This is a summary from Michel Rousset talk during the last AGM.
Former Director of Research at INRA French National Institute for Agricultural Research).
As a grain geneticist and wheat breeder, he has spent the past 40 years working on common wheat and related species. He has led research projects exploring the methodology of genetic wheat improvement, combining traditional breeding methods with new molecular biology approaches. He is a former president of the Association des Sélectionneurs Français (French Breeders’ Association – ASF).
How are wheat varieties created?
Common wheat (also known as bread wheat), to which botanists gave the name Triticum aestivum L, originated thousands of years ago in the south-west Caspian Sea region. France has around 5 million hectares of cultivated wheat.
Commercial varieties are pure breeding lines registered in the Official Catalogue of Species and Varieties, managed by the CTPS (French Technical Plant Breeding Committee). Every year new varieties are created, registered in the catalogue and marketed as certified seeds.

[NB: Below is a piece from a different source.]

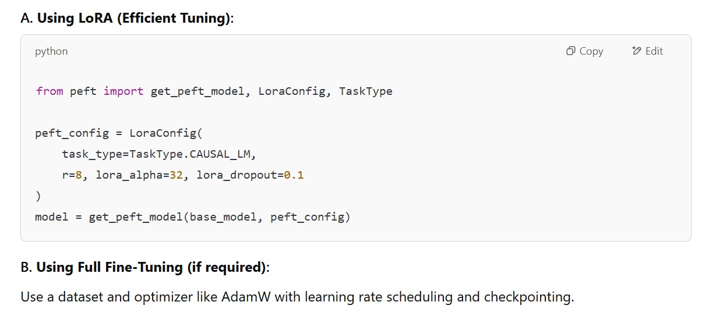Click the 'import' keyword in the code
This screenshot has height=330, width=723.
pos(124,91)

It takes 10 to 15 years for a plant breeder to create a new variety. This process draws on genetic resources from which genetically variable populations are propagated, enabling new improved lines to be selected. New varieties must adhere to sustainable farming requirements and meet demand from users, processors and consumers. The aims are to select hardy wheat varieties that have good end-use quality, can be grown with very little application of fungicides and without regulators, are multi-disease-resistant and have high nitrogen use efficiency.
In 2010, new rules for registering varieties in the catalogue came into force, incorporating environmental considerations.